How did you get involved with the project?
F. Javier: Uh, I was on The Crow, so I was working on that one [and] that is actually a project that I love and that’s been like two years or something- like two years and a half- and it was for too long unfortunately and I helped, I fixed a lot of things, I helped a lot, I really got to put together like a team again and James O’Barr on board… and it was really, really exciting but unfortunately there were a lot of problems that were out of my reach- I couldn’t control everything- and I… I always try to be optimistic but I just can’t do everything [laughs]. But, I was not able to handle that, it was like, rough to understand that it doesn’t depend on me, I cannot do everything. So, um, when everything wasn’t going down on The Crow and all those moments, I got to know Walter Parkes and Laurie MacDonald. They are the producers of the first Ring movie… they are pretty impressive, they have pretty impressive resumes. So they call me, they tell me the loved my movie Before the Fall. It is a small movie I did in Spain… and it was released here on IFC and they saw it and they said, “You have that darkness and you have that visual world that you can bring something to the table of The Ring like Gore could bring to the first one. So, when they made that call I was doing The Crow and I thought oh okay, The Crow [or] The Ring [laughs]. And so I start off on [Rings] and when Rings starts to move very fast, because they probably were like six years in development when I arrived, and when I was there the movie started to get on track and move very fast, I had to stop working on The Crow. I couldn’t be there, so I helped them with the transition to a new director… and I jumped into the boat of The Ring.
So, in the film, you state that you wanted to involve technology and morality but in the film it kind of—you went back to VHS. Why not just skip to having it on the computers already and streaming it?

** Task details **
In two sentences, summarize the interview excerpt above about joining the project.

** Data section **
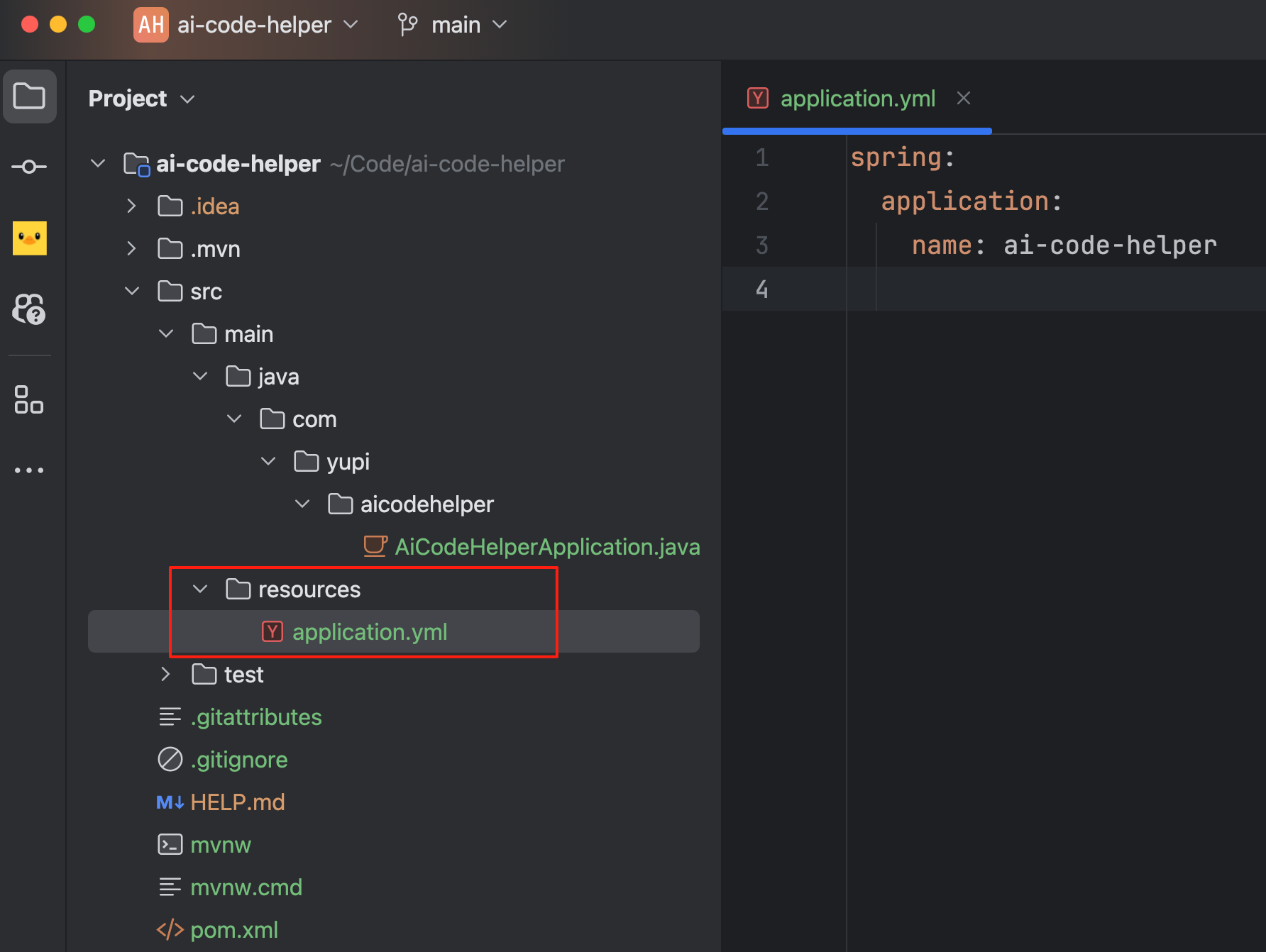Open ai-code-helper project selector dropdown
Image resolution: width=1266 pixels, height=952 pixels.
[x=267, y=25]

** In response **
F. Javier spent about two and a half years on The Crow, fixing many things, putting a team together and getting James O'Barr on board, but ran into problems beyond F. Javier's control. Walter Parkes and Laurie MacDonald, producers of the first Ring movie, called after loving Before the Fall and said F. Javier could bring darkness and a visual world to The Ring; once Rings began moving fast, F. Javier helped The Crow transition to a new director and switched to Rings.